On Sep 13, 2013, at 7:05 AM, Patrick Doyle wrote:

> I feel like I should have the proper skills to contribute a patch for a 
> broken port, but I am lacking even the first clue as to where to start.
> 
> I just tried installing the gcl (GNU Common Lisp) port and it failed.  
> Following the instructions on the wiki, I have filed ticket #40468.
> 
> Suppose I wanted to contribute a patch to fix this problem myself.  Where 
> would I start?  Illustrating the amount of my cluelessness:
> 
> 1) Where would I learn how MacPorts builds packages from a portfile?

You might start here:
http://guide.macports.org/#development

The man pages can be helpful:
man port macports.conf portfile portgroup portstyle porthier

> 2) Do I edit patches & the portfile in place on my /opt filesystem, or can I 
> build a port from within my own source tree?

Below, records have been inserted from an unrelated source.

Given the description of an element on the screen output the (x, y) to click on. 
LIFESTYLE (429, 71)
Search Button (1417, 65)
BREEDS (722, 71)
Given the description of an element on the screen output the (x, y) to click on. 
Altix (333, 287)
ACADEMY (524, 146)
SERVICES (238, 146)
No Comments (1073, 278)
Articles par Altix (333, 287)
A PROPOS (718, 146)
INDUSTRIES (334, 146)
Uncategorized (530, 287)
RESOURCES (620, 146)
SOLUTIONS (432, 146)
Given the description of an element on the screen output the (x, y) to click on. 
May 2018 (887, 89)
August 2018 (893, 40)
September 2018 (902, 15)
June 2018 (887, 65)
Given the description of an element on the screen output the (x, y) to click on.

Either will work. If you work in /opt consider switching from rsync to svn to 
preserve your work:
http://guide.macports.org/#installing.macports.subversion
See item 3 in above link.
https://trac.macports.org/wiki/howto/SyncingWithSVN

> 3) If you found that a particular port didn't build, what would you do first?

# Start clean for complete log
port clean <port name>
port build <port name>
port log <port name>

> 4) If you found that the port didn't build because of some (possibly obscure) 
> autoconf problem, what would you do?

Develop a patch of the Portfile and/or sources, open a trac ticket and attach 
the patch.

> Perhaps the first place I could start would be to write up a wiki page 
> describing how to fix broken ports.  Would that be of use?

Yes, or if one exists possibly improve it.


Thank you for your interest in contributing.